Although August has come to an end, it’s not too late to recognize National Immunization Awareness Month – a great opportunity to get up to speed on your kids immunizations. Talk to your family doctor about what vaccines your kids need at their next checkup. And remember, vaccines are not just for your little ones. Your preteens and teens need to be vaccinated too! Vaccine protection from some childhood vaccines wears off, so your teen may need a booster shot. As they get older, they are more at risk for catching certain diseases so they need protection. In addition, the recommended immunization schedule is regularly updated to include new vaccines and has probably changed since your child was first immunized.

Dr. Jasjit Singh, pediatric infectious disease subspecialist at CHOC Children’s, provides us with helpful answers to some frequently asked questions:

Q: What are the recommended vaccines for 2012 for preteens and teens?
A: The current recommendations for preteen and teen immunizations include:

Tdap vaccine – (Tetanus and diphtheria toxoids and acellular pertussis vaccine) This vaccine protects against diphtheria and pertussis, in addition to tetanus. Pertussis is particularly on the rise in teenagers, and protection wanes over time, leading to thie need for this booster shot. The Tdap vaccine is recommended for the 11- to 12-year-old checkup, and since last year, is required for all children entering grades 7-12 in California. This will not only protect your teen, it will help protect young infants who are too young to be vaccinated, from getting exposed.
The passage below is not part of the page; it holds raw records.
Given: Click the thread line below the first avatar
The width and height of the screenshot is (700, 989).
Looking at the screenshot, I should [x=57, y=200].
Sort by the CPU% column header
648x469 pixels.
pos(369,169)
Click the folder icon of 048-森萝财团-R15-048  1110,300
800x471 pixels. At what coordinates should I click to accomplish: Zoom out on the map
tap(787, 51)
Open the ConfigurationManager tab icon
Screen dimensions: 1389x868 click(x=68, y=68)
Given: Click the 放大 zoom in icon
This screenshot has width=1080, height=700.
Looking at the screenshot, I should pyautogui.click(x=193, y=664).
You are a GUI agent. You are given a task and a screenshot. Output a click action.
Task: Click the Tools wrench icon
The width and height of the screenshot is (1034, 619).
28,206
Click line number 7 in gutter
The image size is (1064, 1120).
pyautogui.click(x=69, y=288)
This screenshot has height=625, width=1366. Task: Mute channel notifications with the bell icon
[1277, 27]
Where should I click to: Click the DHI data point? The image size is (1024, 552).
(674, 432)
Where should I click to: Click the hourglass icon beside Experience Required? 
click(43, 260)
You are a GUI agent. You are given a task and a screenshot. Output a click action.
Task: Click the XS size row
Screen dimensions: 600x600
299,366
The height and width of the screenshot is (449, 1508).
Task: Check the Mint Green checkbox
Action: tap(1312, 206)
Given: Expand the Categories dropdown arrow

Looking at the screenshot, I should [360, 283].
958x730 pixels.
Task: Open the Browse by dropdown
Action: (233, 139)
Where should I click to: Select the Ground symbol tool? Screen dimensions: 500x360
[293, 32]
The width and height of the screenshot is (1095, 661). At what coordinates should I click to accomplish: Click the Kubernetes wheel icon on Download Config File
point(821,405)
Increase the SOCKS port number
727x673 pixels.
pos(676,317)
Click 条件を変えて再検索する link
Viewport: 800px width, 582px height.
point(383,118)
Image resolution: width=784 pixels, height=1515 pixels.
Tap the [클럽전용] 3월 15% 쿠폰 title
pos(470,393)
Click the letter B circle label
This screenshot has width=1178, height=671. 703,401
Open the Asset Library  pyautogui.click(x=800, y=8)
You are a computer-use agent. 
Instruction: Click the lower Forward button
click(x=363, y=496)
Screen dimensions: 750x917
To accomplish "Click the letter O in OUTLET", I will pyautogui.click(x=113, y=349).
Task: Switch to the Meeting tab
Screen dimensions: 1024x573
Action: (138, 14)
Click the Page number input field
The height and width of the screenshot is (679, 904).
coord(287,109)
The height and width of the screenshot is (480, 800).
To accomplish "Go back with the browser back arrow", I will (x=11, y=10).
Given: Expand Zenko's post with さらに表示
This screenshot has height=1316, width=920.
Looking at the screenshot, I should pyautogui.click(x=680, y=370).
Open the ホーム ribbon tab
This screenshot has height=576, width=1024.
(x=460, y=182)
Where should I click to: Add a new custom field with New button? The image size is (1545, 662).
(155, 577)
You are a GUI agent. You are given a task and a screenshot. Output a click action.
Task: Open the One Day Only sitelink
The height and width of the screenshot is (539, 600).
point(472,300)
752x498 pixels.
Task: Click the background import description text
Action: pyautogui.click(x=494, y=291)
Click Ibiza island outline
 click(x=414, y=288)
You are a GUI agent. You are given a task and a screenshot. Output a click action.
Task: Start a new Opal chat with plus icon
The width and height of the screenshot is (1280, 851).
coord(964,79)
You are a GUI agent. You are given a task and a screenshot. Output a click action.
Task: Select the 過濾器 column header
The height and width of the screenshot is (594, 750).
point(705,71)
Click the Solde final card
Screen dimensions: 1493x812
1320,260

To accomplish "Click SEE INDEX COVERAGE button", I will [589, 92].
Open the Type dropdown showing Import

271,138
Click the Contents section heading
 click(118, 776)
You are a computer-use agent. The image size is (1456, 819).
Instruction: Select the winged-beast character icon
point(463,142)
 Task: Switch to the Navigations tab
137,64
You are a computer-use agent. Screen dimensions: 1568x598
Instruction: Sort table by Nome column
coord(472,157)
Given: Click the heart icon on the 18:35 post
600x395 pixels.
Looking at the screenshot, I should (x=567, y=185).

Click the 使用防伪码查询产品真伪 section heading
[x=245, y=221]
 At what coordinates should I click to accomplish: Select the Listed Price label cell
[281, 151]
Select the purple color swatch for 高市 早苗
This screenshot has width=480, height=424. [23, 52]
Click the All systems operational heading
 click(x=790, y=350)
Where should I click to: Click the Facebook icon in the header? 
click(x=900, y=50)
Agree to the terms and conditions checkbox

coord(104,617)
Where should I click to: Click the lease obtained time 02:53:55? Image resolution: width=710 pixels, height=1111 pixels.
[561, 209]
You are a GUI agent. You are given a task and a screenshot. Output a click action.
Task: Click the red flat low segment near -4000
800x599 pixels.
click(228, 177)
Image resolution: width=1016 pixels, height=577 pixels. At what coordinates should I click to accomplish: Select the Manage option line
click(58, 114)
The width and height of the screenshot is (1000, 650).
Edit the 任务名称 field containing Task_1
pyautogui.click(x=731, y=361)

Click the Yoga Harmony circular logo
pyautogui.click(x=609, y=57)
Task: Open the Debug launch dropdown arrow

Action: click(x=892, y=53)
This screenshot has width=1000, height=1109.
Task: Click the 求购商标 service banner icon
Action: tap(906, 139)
Meningococcal vaccine – The meningococcal vaccine protects teens against some forms of bacterial meningitis. Bacterial meningitis is a serious infection of the brain and spinal cord that kills approximately 10 to 15% of people who get it, even when treated. The first dose is recommended at age 11 or 12, followed by a booster (2nd shot) at age 16-18.

Human Papillomavirus (HPV) vaccine – This vaccine protects against HPV, a virus that can cause cervical cancer. The vaccine is indicated for all girls from the ages of 9 to 26 years old. The vaccine is also recommended for boys to protect against genital warts, and help prevent certain types of genital cancers. Teens will need three doses of this vaccine.

Influenza (flu) vaccine – This vaccine protects against different strains of seasonal influenza, which kills thousands of people in the US yearly.  A yearly dose is recommended for everyone 6 months and older.

For a full schedule and more information, please click here:

Q: What are “catch-up” vaccines?
A: Catch-up vaccines are for those children who were not immunized, or fully immunized, on schedule.  It is important to get these children immunized appropriately as soon as possible so that they do not remain at risk from vaccine preventable diseases.

Q: Why are immunizations for teens so important? How do they prevent diseases?
A: Vaccinating your teenager is important to keep them as healthy as possible.  These vaccines will keep them from contracting diseases that may have immediate life-threatening consequences, such as meningitis, or from health problems down the road, such as genital cancers.  Vaccines work by giving us appropriate immunity to a disease, without having to experience the disease itself.  Immunization is one of the most successful measures we have to avoid the consequences of diseases that caused a huge toll on our children’s health in the past.